-------- Entries provided --------

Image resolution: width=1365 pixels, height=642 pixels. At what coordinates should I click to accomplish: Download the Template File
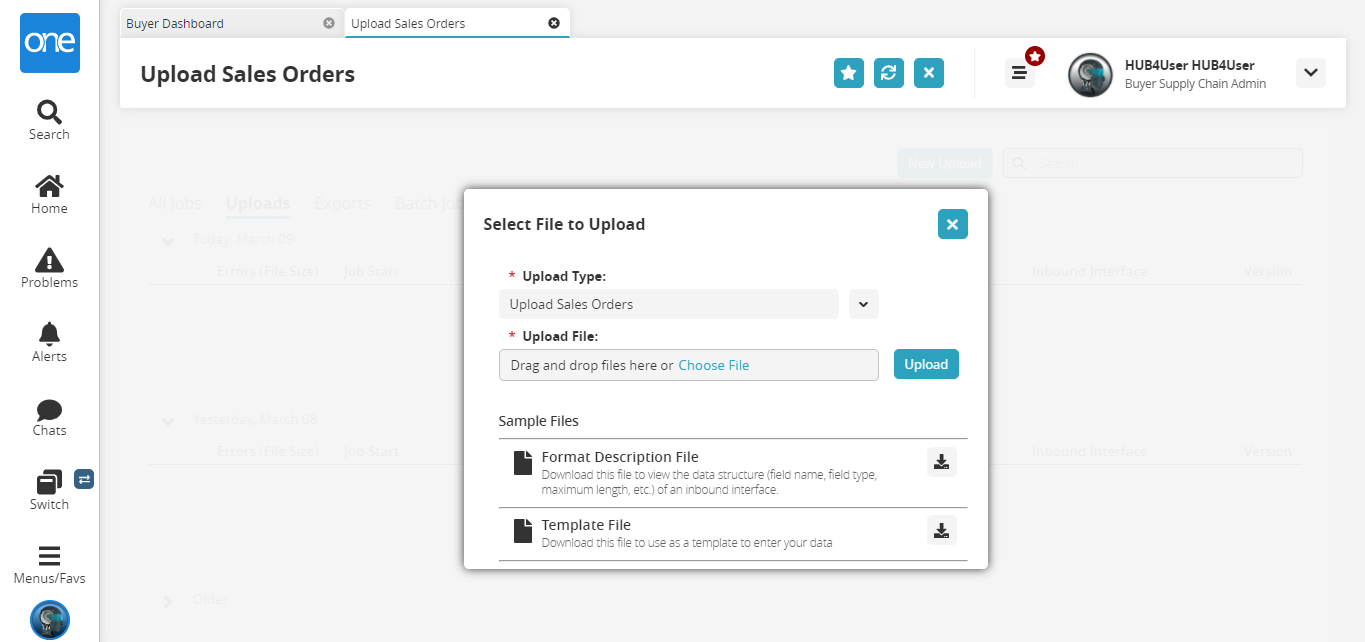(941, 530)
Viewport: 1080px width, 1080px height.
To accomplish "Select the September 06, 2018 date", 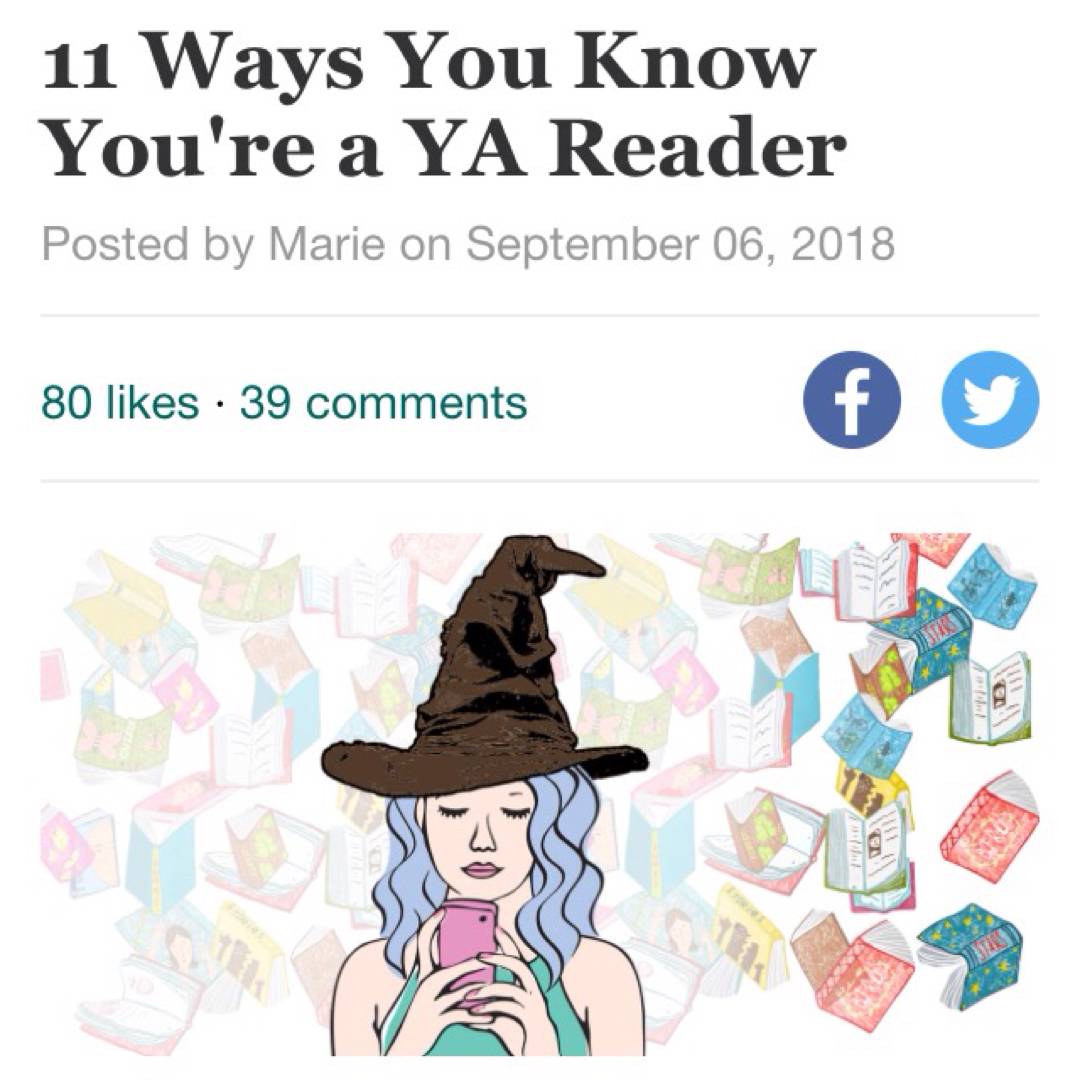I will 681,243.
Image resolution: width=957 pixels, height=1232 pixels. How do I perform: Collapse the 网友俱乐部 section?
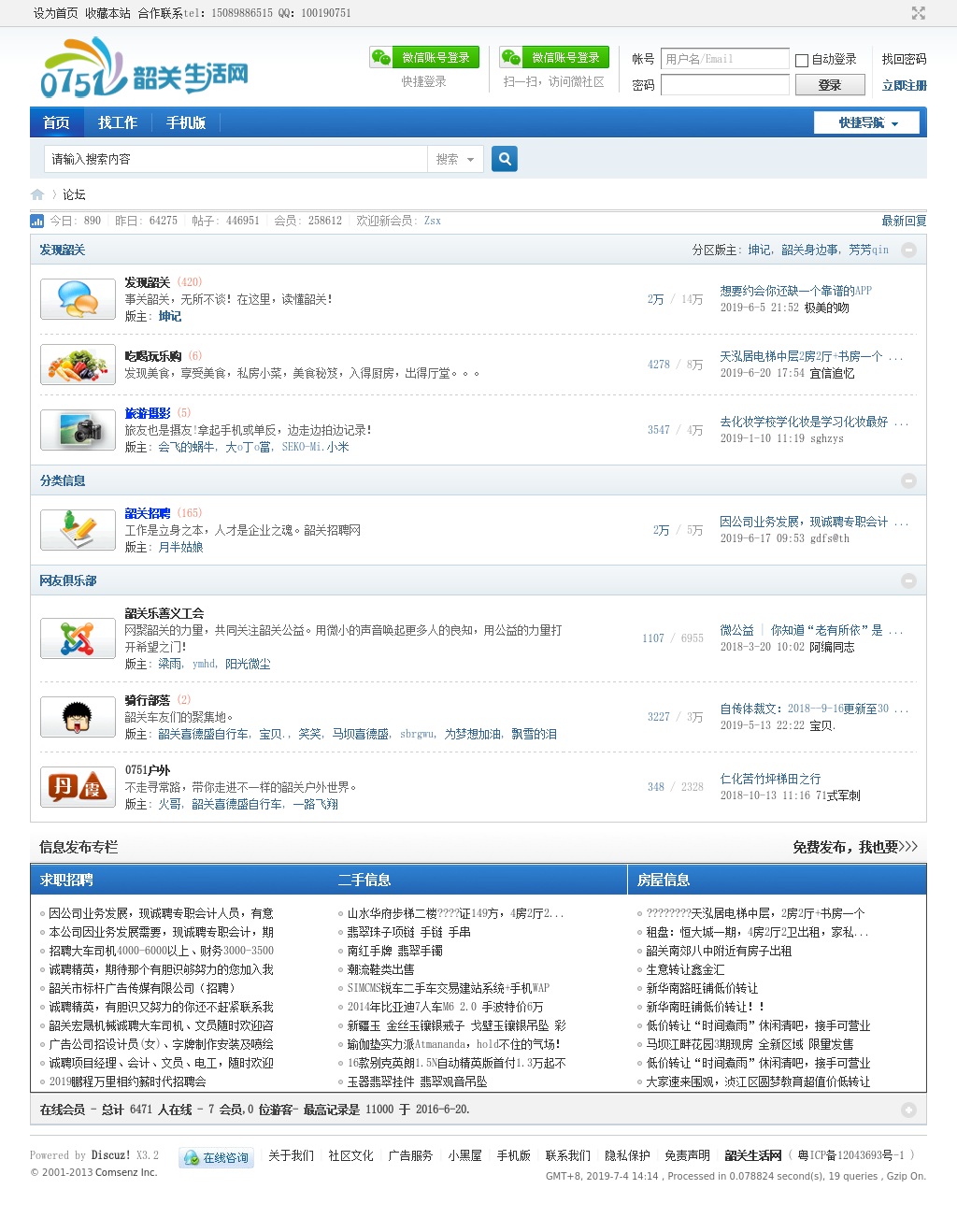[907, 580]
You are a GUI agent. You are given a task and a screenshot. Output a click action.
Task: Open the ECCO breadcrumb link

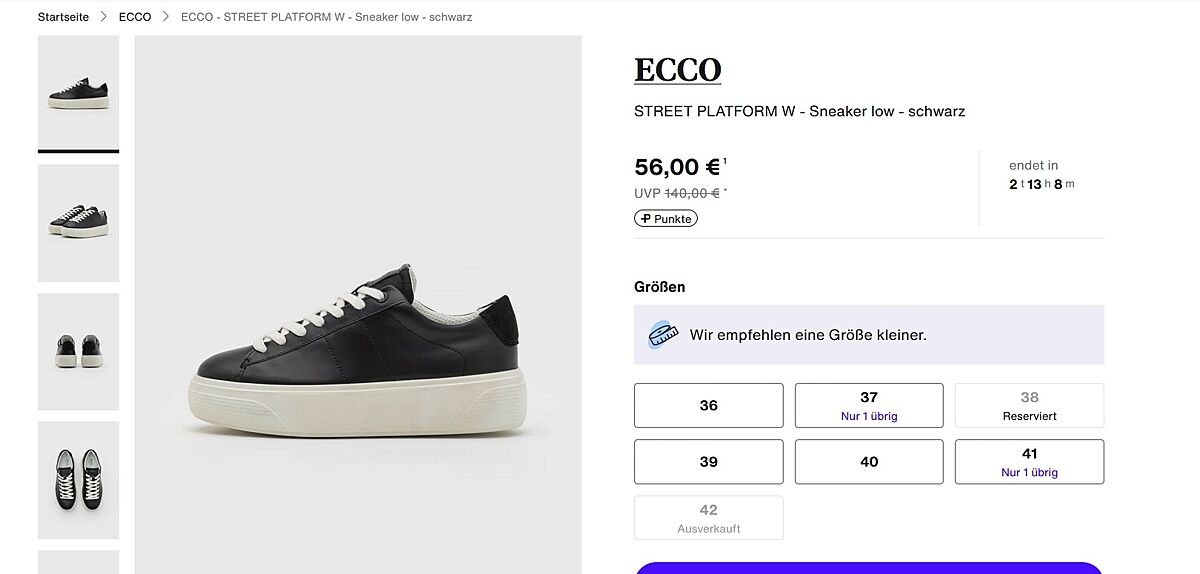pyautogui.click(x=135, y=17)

--------

● **What the task asks**: Please transcribe exactly the lines from the one that contains "You are a GUI" through the closing line of the entries, with no pictures.

● **Response to this exercise**:
You are a GUI agent. You are given a task and a screenshot. Output a click action.
Task: Open the ECCO breadcrumb link

pyautogui.click(x=135, y=17)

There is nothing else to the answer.